That might be a very long shot! I had the same problem with a version of 10.X in one server while trying to boot with a USB drive connected. I read that you do not have any...

Can you disconnect all your disks and try booting off from the FreeBSD 12.0-RELEASE memstick?


----------



## ahhyes (Dec 13, 2018)

_martin said:


> truss output at least confirms it's a 64b version. Interesting that dump in the first pic shows 32b regs on 64b (even in early stage of the boot ; but I guess it's more interesting to me ..)



I would have expected to see the likes of RAX, RBX etc too... Maybe the register dump for BTX only displays the 32 bit portion of the CPU registers.

And, thank you for your help too, I will look into the reinstall steps given. I am also considering just backing up what I can and reinstalling the OS. The most important stuff is on my zfs array which should be unaffected by a reinstall as long as I backup the critical configuration on the main drive used by the OS first.


----------



## _martin (Dec 13, 2018)

I've put that into my TODO list -- out of my curiosity I'd like to see where it does that (my hunch is that it's early in the boot, page tables are not set yet, using 32b part of regs only).

Entries provided:
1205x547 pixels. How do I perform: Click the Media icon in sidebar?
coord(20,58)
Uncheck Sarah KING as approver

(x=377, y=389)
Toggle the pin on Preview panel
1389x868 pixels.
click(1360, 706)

Exercise instructions:
Write out the FreeBSD boot thread word for word, everything from "I would have" down to "## _martin (Dec 13, 2018)". Rely on the FreeBSD boot thread alone.

Your solution:
I would have expected to see the likes of RAX, RBX etc too... Maybe the register dump for BTX only displays the 32 bit portion of the CPU registers.

And, thank you for your help too, I will look into the reinstall steps given. I am also considering just backing up what I can and reinstalling the OS. The most important stuff is on my zfs array which should be unaffected by a reinstall as long as I backup the critical configuration on the main drive used by the OS first.


----------



## _martin (Dec 13, 2018)